■ WHAT YOU ARE ASKED TO DO
Find the line that holds "Given: Open the Email button dropdown arrow" in the material below. Output that line and each one after it exactly, but not the pictures.

■ MATERIALS PROVIDED
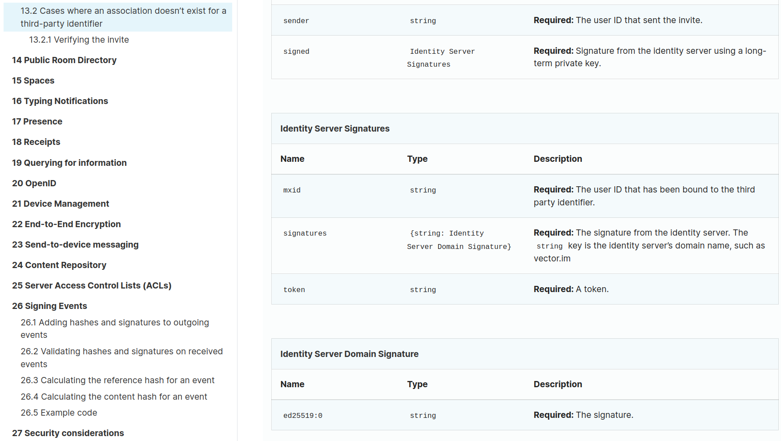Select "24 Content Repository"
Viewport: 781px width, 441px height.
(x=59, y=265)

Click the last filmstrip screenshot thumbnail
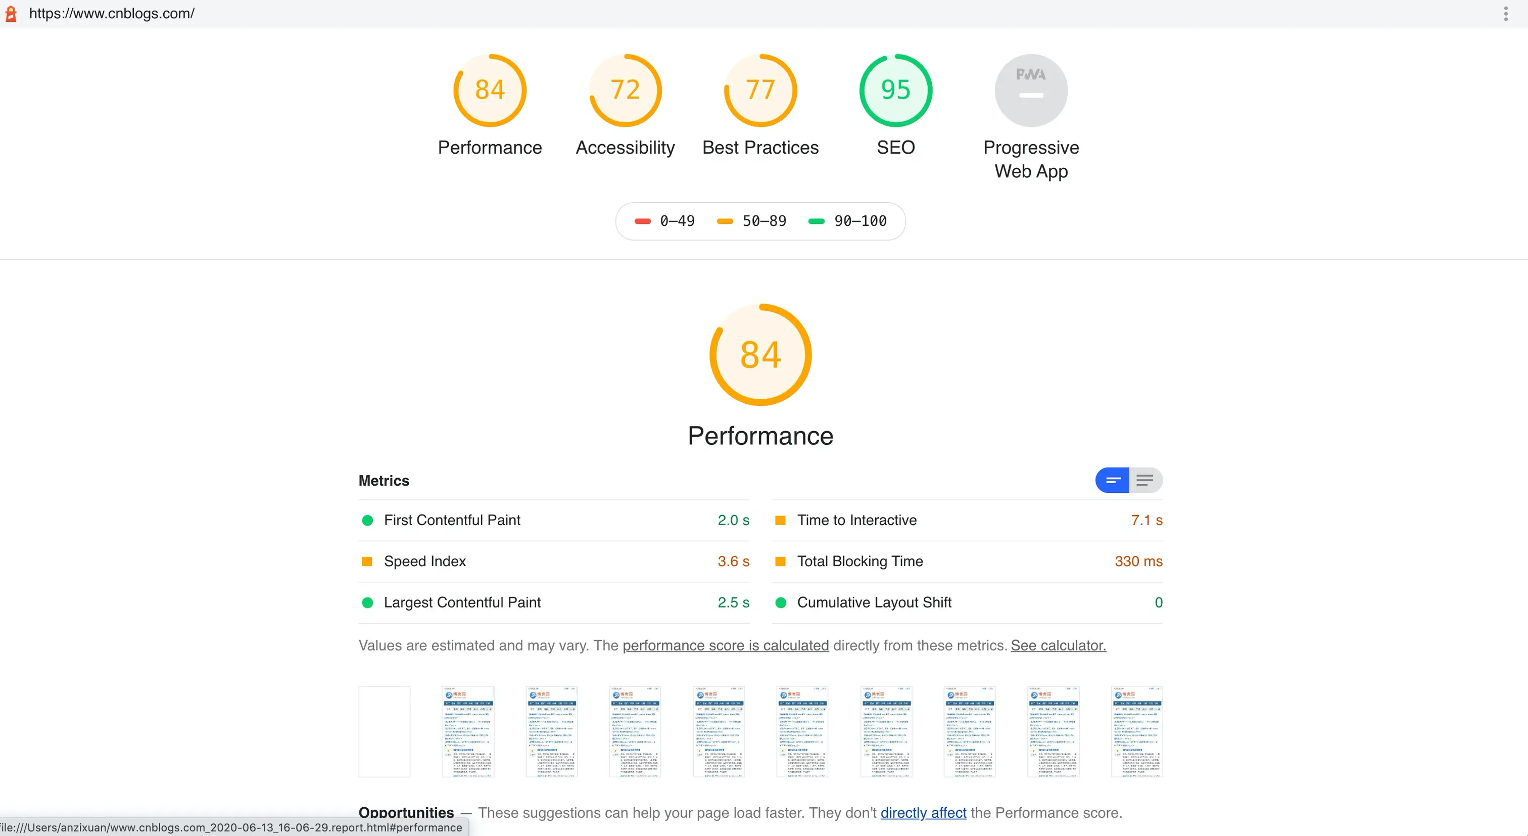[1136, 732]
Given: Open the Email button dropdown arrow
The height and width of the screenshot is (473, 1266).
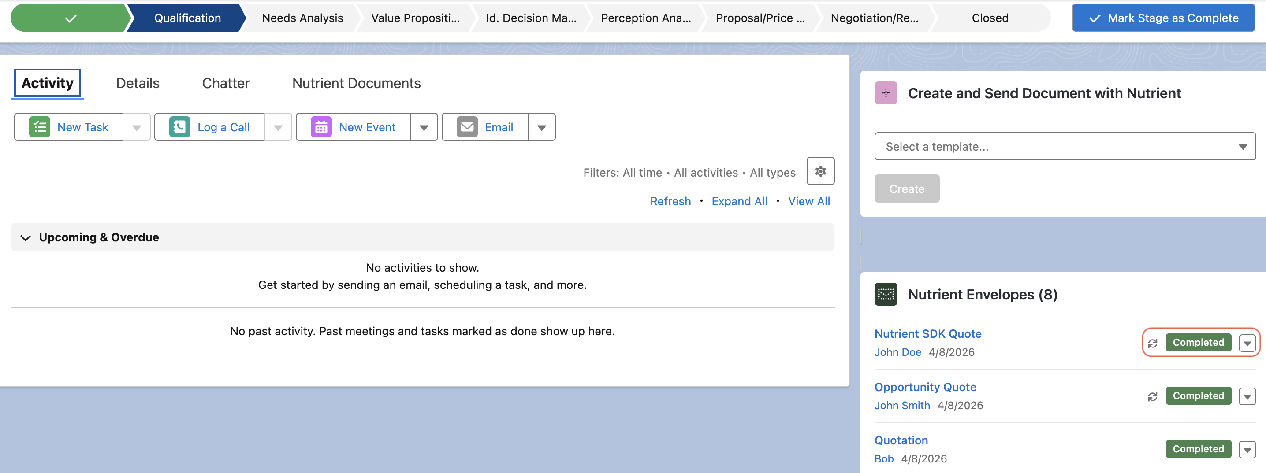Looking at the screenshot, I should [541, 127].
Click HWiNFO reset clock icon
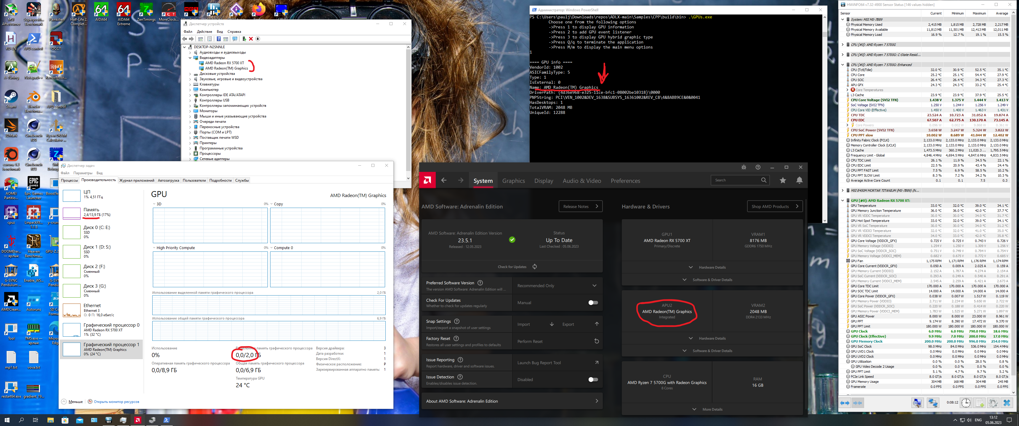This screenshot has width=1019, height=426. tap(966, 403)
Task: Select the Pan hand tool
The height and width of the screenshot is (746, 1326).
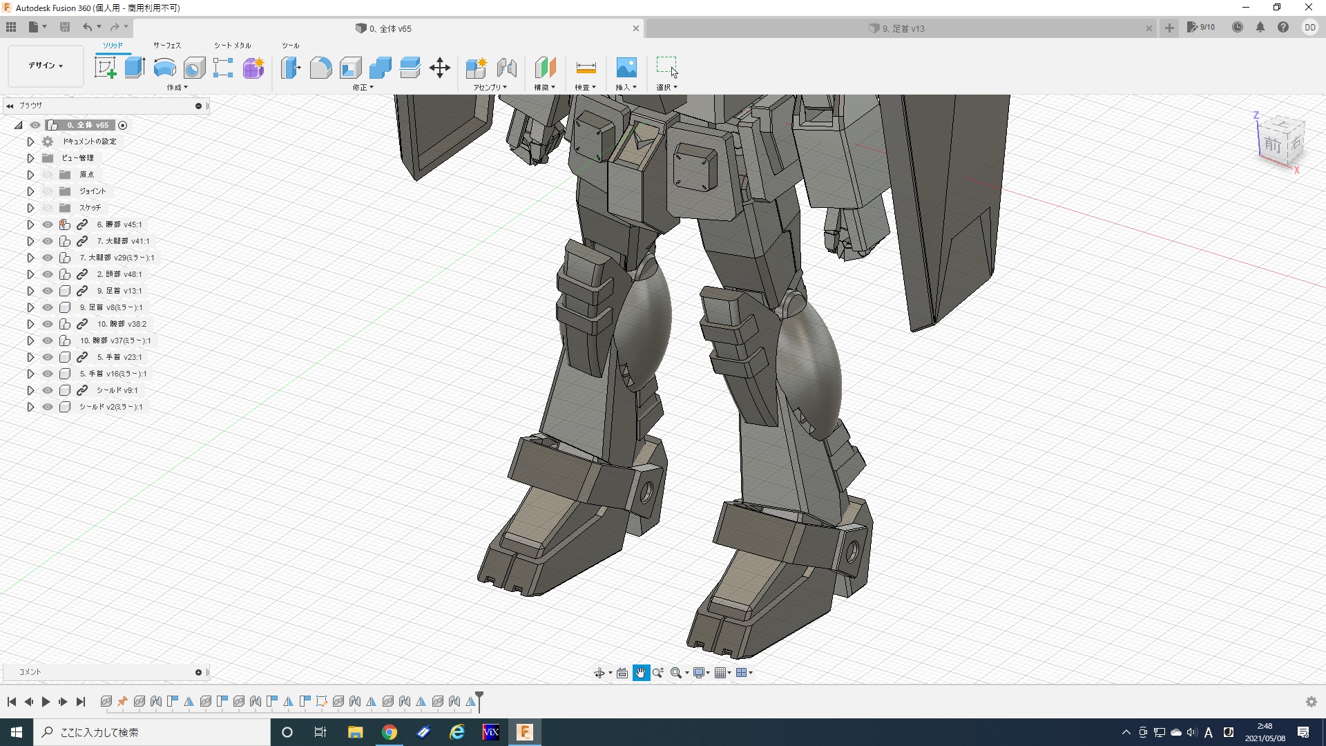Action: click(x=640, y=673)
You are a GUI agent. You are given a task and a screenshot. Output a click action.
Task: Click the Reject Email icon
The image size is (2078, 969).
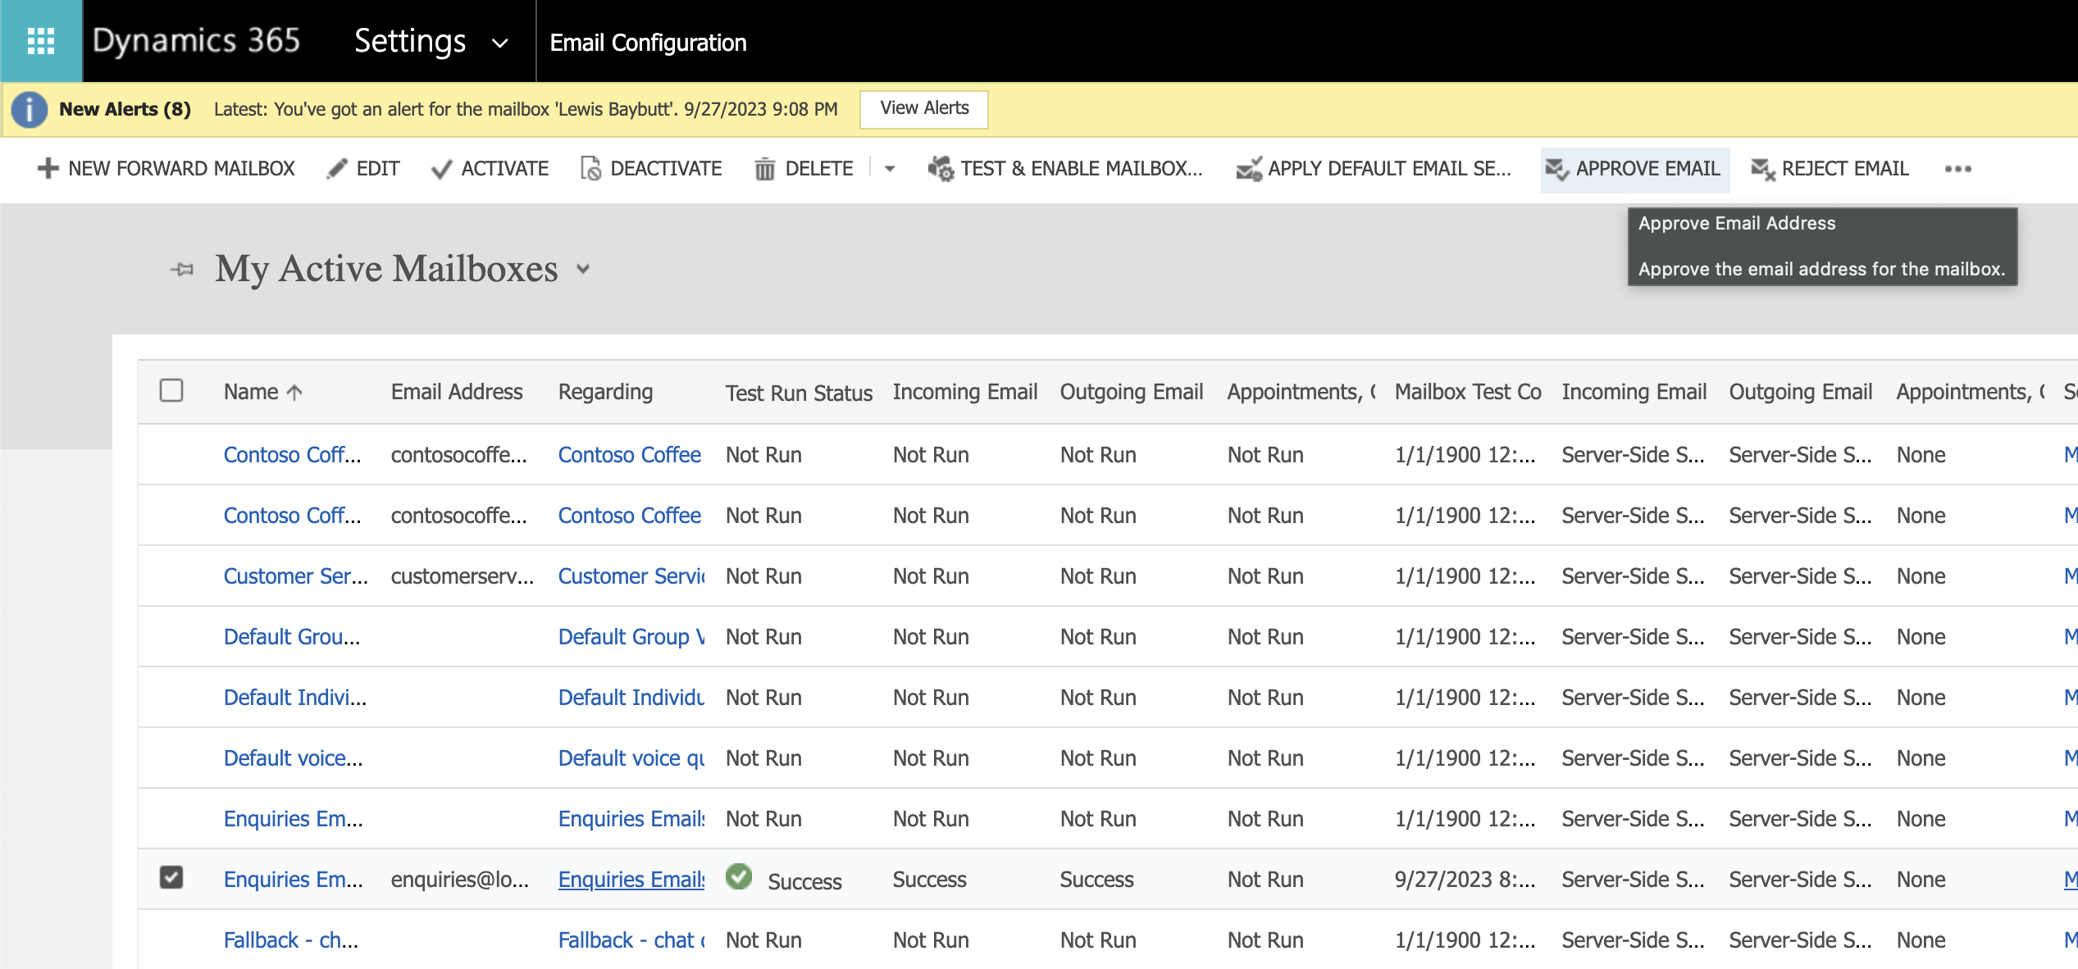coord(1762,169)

■ YOUR RESPONSE
Given: Open the Email button dropdown arrow
The height and width of the screenshot is (473, 1266).
Looking at the screenshot, I should [541, 127].
Click HWiNFO reset clock icon
This screenshot has width=1019, height=426. tap(966, 403)
Task: Select the Pan hand tool
The height and width of the screenshot is (746, 1326).
Action: click(x=640, y=673)
You are a GUI agent. You are given a task and a screenshot. Output a click action.
Task: Click the Reject Email icon
The image size is (2078, 969).
coord(1762,169)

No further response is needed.